DIRECTIONS FOR THIS TASK: Render everything in the items from the line containing "Task: Toggle the toolbar" down to the line containing "tap(35, 346)", both included, as a numbered list, and omit any blank lines.

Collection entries
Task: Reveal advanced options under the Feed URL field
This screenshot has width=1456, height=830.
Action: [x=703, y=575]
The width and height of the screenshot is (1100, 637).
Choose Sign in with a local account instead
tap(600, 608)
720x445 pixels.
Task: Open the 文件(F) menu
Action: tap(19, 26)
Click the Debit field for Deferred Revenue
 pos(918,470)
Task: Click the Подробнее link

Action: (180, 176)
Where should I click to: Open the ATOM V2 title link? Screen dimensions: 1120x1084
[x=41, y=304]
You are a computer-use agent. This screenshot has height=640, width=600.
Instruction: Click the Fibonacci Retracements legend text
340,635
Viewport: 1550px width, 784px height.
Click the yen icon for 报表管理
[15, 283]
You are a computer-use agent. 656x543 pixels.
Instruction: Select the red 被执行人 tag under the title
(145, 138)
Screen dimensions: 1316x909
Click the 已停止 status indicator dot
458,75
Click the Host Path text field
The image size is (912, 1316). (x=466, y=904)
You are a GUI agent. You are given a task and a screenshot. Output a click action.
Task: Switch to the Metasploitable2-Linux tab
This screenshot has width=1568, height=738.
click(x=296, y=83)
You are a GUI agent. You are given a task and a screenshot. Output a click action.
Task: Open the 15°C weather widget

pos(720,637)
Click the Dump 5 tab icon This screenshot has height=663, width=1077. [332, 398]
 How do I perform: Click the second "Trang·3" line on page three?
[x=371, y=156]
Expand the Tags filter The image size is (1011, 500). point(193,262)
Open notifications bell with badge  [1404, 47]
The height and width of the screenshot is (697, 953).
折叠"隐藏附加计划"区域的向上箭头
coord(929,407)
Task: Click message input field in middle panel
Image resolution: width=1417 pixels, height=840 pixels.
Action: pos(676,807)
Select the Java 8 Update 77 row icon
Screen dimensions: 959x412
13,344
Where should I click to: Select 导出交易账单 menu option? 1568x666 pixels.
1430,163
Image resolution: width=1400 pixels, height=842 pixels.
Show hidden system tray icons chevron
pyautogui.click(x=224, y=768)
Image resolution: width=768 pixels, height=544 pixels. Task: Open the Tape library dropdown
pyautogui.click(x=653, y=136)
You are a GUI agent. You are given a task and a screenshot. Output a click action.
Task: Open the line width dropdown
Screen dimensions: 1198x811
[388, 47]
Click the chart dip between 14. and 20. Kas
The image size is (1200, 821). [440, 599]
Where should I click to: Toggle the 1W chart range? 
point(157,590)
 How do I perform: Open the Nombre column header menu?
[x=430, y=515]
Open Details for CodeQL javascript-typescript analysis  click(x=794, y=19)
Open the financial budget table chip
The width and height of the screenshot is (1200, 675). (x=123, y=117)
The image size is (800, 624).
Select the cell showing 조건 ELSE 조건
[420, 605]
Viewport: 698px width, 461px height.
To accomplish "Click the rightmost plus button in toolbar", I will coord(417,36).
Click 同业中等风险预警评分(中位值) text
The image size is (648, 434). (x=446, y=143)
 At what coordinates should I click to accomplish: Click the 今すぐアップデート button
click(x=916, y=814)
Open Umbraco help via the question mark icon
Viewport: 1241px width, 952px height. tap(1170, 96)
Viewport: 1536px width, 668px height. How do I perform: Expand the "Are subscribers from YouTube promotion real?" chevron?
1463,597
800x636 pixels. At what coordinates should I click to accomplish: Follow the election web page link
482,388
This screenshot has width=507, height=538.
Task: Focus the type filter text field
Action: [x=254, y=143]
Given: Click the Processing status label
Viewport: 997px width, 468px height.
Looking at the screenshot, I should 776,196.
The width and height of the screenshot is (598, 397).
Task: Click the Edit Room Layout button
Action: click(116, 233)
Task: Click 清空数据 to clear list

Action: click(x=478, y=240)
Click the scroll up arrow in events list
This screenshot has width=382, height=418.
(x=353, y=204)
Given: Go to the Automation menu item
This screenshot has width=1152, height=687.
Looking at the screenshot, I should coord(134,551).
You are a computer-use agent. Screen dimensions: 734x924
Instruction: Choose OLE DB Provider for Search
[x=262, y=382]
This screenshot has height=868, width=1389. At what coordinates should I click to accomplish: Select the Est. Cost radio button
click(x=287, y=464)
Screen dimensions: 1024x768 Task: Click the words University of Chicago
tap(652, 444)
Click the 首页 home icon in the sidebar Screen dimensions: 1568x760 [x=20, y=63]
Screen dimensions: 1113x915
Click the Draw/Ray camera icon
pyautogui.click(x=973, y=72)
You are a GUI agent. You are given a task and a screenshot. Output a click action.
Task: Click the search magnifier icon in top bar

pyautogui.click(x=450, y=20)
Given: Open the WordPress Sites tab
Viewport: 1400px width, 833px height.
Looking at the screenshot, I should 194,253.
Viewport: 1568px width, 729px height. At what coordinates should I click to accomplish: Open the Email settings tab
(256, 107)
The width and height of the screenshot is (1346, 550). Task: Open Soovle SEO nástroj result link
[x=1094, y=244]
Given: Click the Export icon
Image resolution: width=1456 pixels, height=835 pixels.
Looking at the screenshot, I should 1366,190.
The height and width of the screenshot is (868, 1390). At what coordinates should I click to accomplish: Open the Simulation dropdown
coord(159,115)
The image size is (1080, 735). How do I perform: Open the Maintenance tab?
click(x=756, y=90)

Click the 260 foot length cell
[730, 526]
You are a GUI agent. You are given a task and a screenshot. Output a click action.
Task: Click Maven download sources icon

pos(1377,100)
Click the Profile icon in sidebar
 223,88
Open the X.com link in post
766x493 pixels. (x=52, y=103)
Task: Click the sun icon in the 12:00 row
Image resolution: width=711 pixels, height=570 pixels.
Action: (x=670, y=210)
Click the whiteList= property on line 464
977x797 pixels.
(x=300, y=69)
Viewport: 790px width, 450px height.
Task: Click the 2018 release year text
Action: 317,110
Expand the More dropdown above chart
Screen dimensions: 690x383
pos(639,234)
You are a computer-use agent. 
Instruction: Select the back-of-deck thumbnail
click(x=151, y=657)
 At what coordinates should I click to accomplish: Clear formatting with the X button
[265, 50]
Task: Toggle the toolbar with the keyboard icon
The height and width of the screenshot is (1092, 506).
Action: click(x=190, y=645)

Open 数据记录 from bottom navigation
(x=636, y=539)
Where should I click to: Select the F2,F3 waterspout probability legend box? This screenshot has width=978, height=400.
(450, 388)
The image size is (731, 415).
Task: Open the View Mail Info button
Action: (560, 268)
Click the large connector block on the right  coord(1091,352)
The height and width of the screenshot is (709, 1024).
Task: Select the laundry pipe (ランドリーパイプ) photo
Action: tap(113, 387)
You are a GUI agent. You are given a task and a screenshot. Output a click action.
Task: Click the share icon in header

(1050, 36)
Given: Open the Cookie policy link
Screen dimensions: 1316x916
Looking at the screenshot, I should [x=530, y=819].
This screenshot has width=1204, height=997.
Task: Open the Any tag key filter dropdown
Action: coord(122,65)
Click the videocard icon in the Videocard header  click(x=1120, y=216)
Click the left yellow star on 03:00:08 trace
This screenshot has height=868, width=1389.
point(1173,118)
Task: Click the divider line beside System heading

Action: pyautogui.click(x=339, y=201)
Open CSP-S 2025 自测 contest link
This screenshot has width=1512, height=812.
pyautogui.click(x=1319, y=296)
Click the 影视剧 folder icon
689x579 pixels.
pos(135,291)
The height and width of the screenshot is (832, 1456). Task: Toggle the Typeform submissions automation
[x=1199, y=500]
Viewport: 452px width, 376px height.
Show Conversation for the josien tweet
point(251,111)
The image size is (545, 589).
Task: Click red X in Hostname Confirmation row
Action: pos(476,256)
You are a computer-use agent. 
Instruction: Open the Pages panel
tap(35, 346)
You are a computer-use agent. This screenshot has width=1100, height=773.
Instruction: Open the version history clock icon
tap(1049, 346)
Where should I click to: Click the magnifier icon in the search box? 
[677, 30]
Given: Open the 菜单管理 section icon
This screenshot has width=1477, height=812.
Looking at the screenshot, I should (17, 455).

REPLY:
1. Task: Toggle the toolbar with the keyboard icon
2. The height and width of the screenshot is (1092, 506).
3. Action: click(x=190, y=645)
4. Open 数据记录 from bottom navigation
5. (x=636, y=539)
6. Where should I click to: Select the F2,F3 waterspout probability legend box? This screenshot has width=978, height=400.
7. (450, 388)
8. The image size is (731, 415).
9. Task: Open the View Mail Info button
10. Action: (560, 268)
11. Click the large connector block on the right  coord(1091,352)
12. The height and width of the screenshot is (709, 1024).
13. Task: Select the laundry pipe (ランドリーパイプ) photo
14. Action: tap(113, 387)
15. You are a GUI agent. You are given a task and a screenshot. Output a click action.
16. Task: Click the share icon in header
17. (1050, 36)
18. Given: Open the Cookie policy link
19. Screen dimensions: 1316x916
20. Looking at the screenshot, I should [x=530, y=819].
21. This screenshot has width=1204, height=997.
22. Task: Open the Any tag key filter dropdown
23. Action: coord(122,65)
24. Click the videocard icon in the Videocard header  click(x=1120, y=216)
25. Click the left yellow star on 03:00:08 trace
26. This screenshot has height=868, width=1389.
27. point(1173,118)
28. Task: Click the divider line beside System heading
29. Action: pyautogui.click(x=339, y=201)
30. Open CSP-S 2025 自测 contest link
31. This screenshot has width=1512, height=812.
32. pyautogui.click(x=1319, y=296)
33. Click the 影视剧 folder icon
34. 689x579 pixels.
35. pos(135,291)
36. The height and width of the screenshot is (832, 1456). Task: Toggle the Typeform submissions automation
37. [x=1199, y=500]
38. Viewport: 452px width, 376px height.
39. Show Conversation for the josien tweet
40. point(251,111)
41. The image size is (545, 589).
42. Task: Click red X in Hostname Confirmation row
43. Action: pos(476,256)
44. You are a computer-use agent. 
45. Instruction: Open the Pages panel
46. tap(35, 346)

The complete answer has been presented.